SAYA baru siuman dua minggu kemudian di rumah sakit. Tengkorak kepala saya hancur, dan dokter menyisipkan beberapa pelat untuk menyatukannya. Namun, saya pulih dengan cepat. Kerabat saya akhirnya memberitahukan apa yang terjadi, tetapi saya tidak percaya. Saya membayangkan bahwa orang tua dan kakak saya datang selagi saya tidur sehingga saya tidak bertemu dengan mereka. Setelah pulang ke rumah, barulah saya sadar bahwa mereka memang telah tiada. Saya sangat terpukul.

Bagaimana saya bisa terbantu untuk menghadapi tragedi mengerikan ini?

Warisan Rohani Saya

Saya anak bungsu dari lima bersaudara. Pada waktu kecelakaan itu terjadi, Sarah berumur 22 tahun, Shane 20 tahun, Jessica 17 tahun, dan Luke 15 tahun. Orang tua kami luar biasa baik dan penyayang. Ayah saya, Steve, melayani sebagai penatua di Sidang Jemaat Saksi-Saksi Yehuwa West Yorkshire di kota Shipley, dan ia dikasihi banyak orang karena selalu bersedia mendengarkan serta membantu orang lain. Ibu saya, Carol, juga amat dikasihi, karena penuh perhatian seperti seorang anak bagi para lansia di sidang itu. Ia mengadakan acara ramah tamah bagi kaum muda dan membantu kami mendapatkan teman-teman yang baik. Rumah kami selalu terbuka bagi siapa saja. Orang tua kami mengajarkan agar kami bersikap ramah dan bertimbang rasa terhadap para tetangga juga.

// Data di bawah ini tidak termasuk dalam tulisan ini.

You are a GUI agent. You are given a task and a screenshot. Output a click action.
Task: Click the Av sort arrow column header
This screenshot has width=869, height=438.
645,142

Setiap Rabu malam kami belajar Alkitab bersama sebagai satu keluarga. Kadang-kadang, kami melakonkan drama Alkitab dan berkostum seperti tokoh-tokohnya. Mama dan Papa mengajar kami sejak kecil caranya mempersiapkan bahan pertemuan Kristen dan caranya pergi dari rumah ke rumah untuk menyampaikan berita Alkitab kepada orang-orang. Walaupun repot mengurus lima anak, mereka selalu meluangkan waktu bersama kami dan membantu kami agar kuat secara rohani.

Sewaktu Sarah, Shane, dan Jessica tamat sekolah, mereka menjadi perintis, yaitu rohaniwan Kristen sepenuh waktu, seperti halnya sahabat kami Deborah. Saya paling dekat dengan Sarah. Dia sudah seperti ibu kedua bagi saya, dan selama liburan sekolah, kami sering pergi bersama untuk membantu orang lain belajar Alkitab. Itu masa yang sangat menyenangkan. Saya bisa melihat betapa bahagianya semua perintis itu, dan saya senang berada bersama mereka. Cita-cita saya adalah merintis bersama Sarah setamat sekolah.

Pada hari libur, kami sekeluarga dan teman-teman lain di sidang sering pergi bersama-sama. Tua dan muda menjadi akrab dan saling mengasihi. Sedikit pun saya tidak menyangka bahwa sahabat-sahabat inilah yang akan membantu dan menghibur saya di kemudian hari!

Setelah Kecelakaan Itu

Sekeluarnya dari rumah sakit, saya pulang ke rumah. Sambil bekerja penggal waktu dan melayani dalam dinas sepenuh waktu, Shane dan Jessica bekerja keras untuk menafkahi serta mengurus kami semua.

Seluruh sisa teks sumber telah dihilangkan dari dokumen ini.